Background: ACT of TCR transgenic T cells recognizing shared tumor antigens is associated with robust initial response rates, but frequent disease relapse. This usually occurs in the setting of poor long-term persistence of cells expressing the transgenic TCR, generated most frequently using a murine stem cell virus (MSCV) gamma retroviral vector.

Patients and Methods: Between 2009 and 2016, 24 patients were treated at UCLA using transgenic TCR ACT directed against the tumor antigens MART-1 or NY-ESO-1 for the treatment of melanoma or sarcoma, respectively. We analyzed 16 of these patients' cell therapy products for in vivo persistence and expression of the transgenic TCR at baseline and over time. Transgenic TCR DNA, RNA, and surface protein expression were assessed over time via TCR sequencing, qRT-PCR, and MHC dextramer analysis via FACS, respectively. DNA methylation status of the MSCV 5'LTR promoter region was determined via targeted bisulfite sequencing. Custom biotinylated RNA probes that target the entire MSCV vector were utilized to assess whole vector methylation over time, as well as integration sites within the host genome.
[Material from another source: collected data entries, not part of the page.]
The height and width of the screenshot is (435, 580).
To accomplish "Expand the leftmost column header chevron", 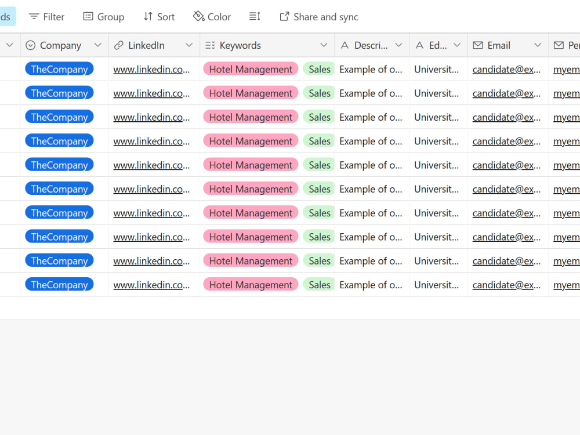I will 9,45.
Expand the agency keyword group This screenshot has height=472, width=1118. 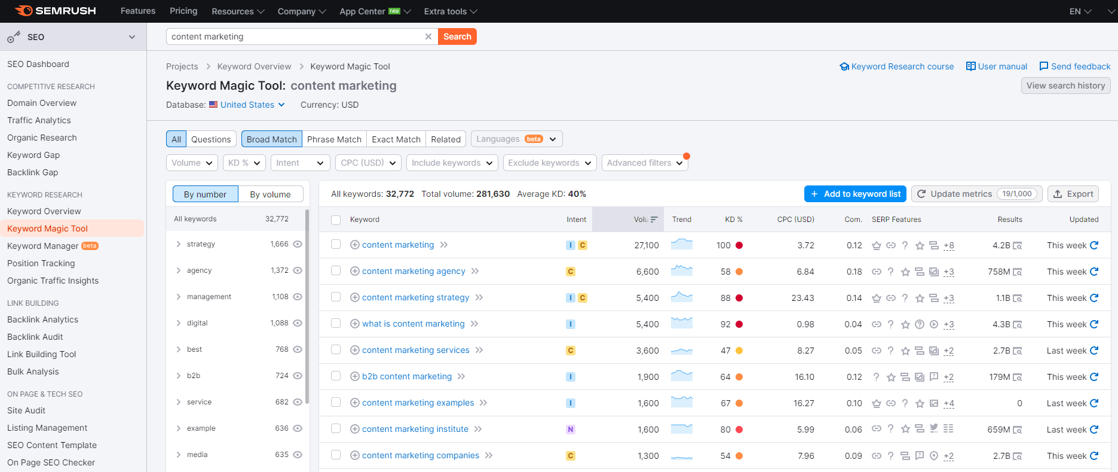coord(178,270)
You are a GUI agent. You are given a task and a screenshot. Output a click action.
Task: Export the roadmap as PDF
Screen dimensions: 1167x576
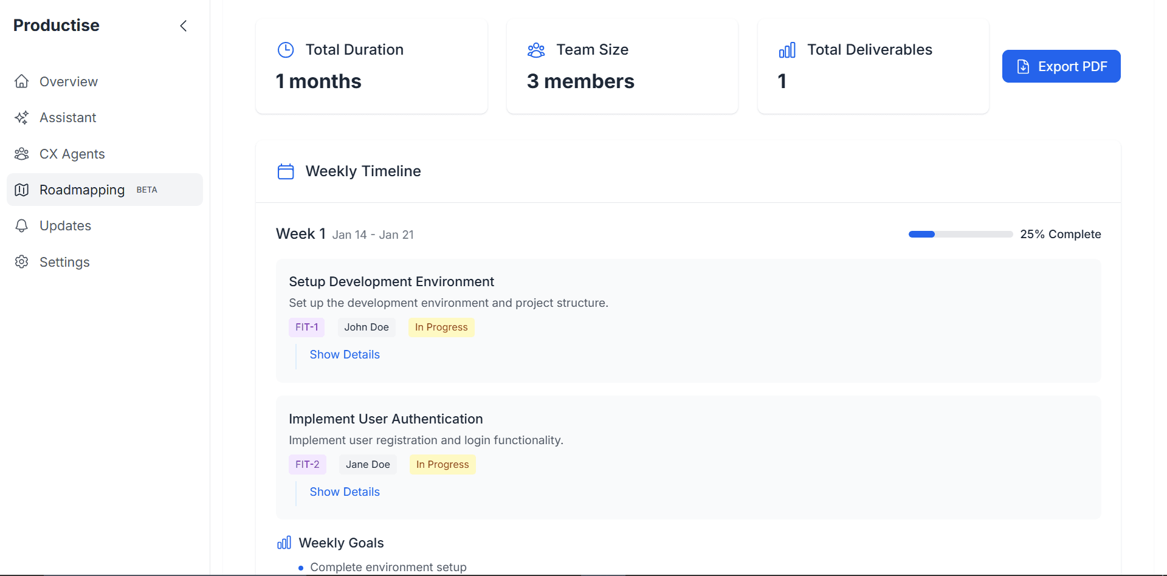[x=1061, y=66]
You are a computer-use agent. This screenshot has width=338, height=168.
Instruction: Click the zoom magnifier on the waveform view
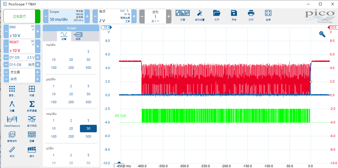(x=322, y=34)

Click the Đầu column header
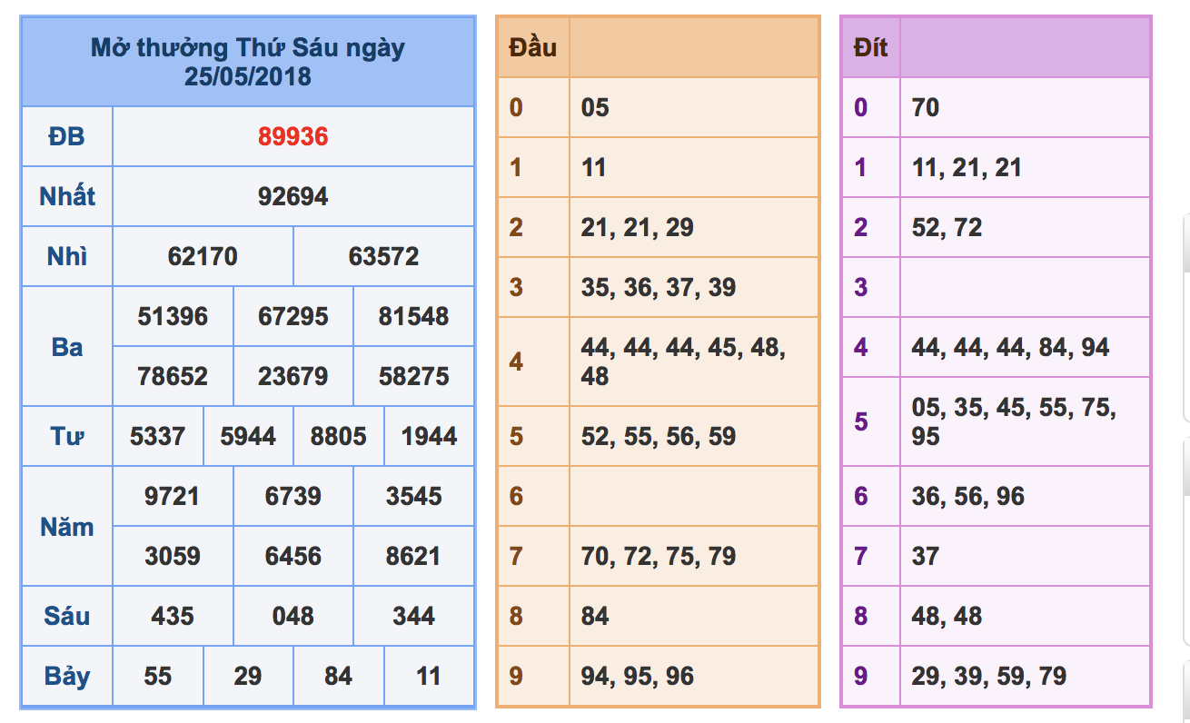[x=532, y=47]
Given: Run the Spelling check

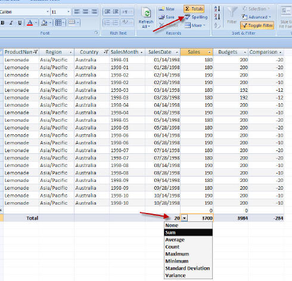Looking at the screenshot, I should click(x=196, y=17).
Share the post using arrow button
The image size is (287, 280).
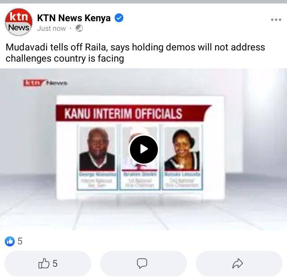239,264
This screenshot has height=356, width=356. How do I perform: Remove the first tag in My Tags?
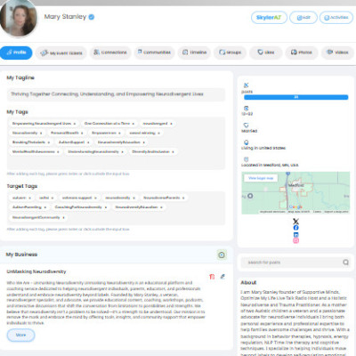pos(75,124)
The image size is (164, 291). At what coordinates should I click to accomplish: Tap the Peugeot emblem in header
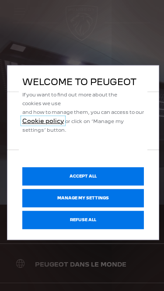[82, 23]
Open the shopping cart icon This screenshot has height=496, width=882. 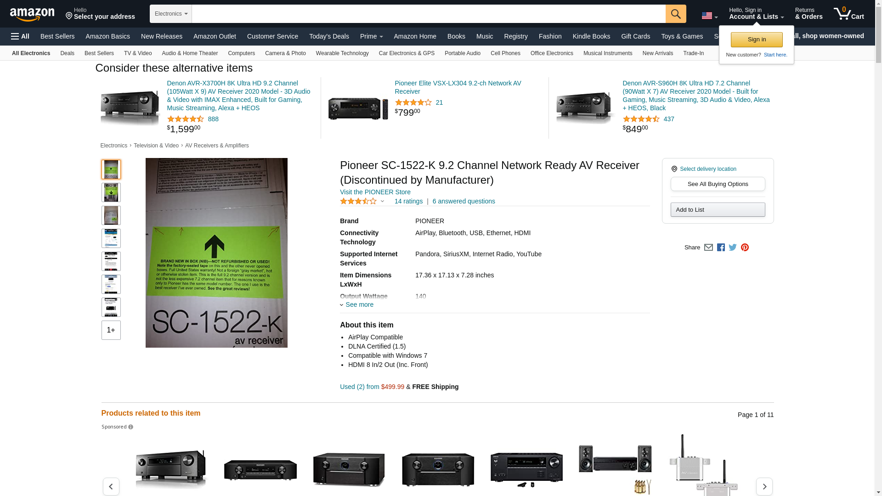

Results: Despite overall strong persistence of the transgenic TCR at the DNA level in all patients over time, its expression was profoundly decreased over time at the RNA and protein levels. In a subset of these patients (N=6), the degree of TCR surface expression at day +70 was <0.5%, and was significantly lower than the other patients (p<0.0001). These patients displayed significant increases in DNA methylation over time within the MSCV 5'LTR promoter region, as determined via targeted bisulfite sequencing. These increases in MSCV promoter methylation were inversely correlated with the degree of transgenic TCR RNA and protein expression, and the patients with increases in the MSCV 5'LTR promoter region displayed significantly lower expression of the transgenic TCR at the protein and RNA levels (p<0.001 and p<0.01, respectively). Analysis of the entire MSCV vector revealed progressive increases in DNA methylation within the entire MSCV vector over time, which recapitulated the significantly higher degree of vector methylation in patients with the most profound decreases in transgenic TCR expression (p<0.0001). These increases in vector methylation occurred independently of its integration site within the host genome.

Conclusions: Progressive acquisition of DNA methylation within the MSCV retroviral vector is associated with suppression of expression of the encoded transgenic TCR. These results have significant implications for the design of future transgenic cell therapies and their associated viral vectors.

Citation Format: Theodore S. Nowicki, Colin Farrell, Marco Morselli, Liudmilla Rubbi, Katie Campbell, Beata Berent-Maoz, Begonya Comin-Anduix, Matteo Pellegrini, Antoni Ribas. Epigenetic suppression of transgenic T-cell receptor (TCR) expression in adoptive cell transfer (ACT) therapy [abstract]. In: Proceedings of the Annual Meeting of the American Association for Cancer Research 2020; 2020 Apr 27-28 and Jun 22-24. Philadelphia (PA): AACR; Cancer Res 2020;80(16 Suppl):Abstract nr 6590.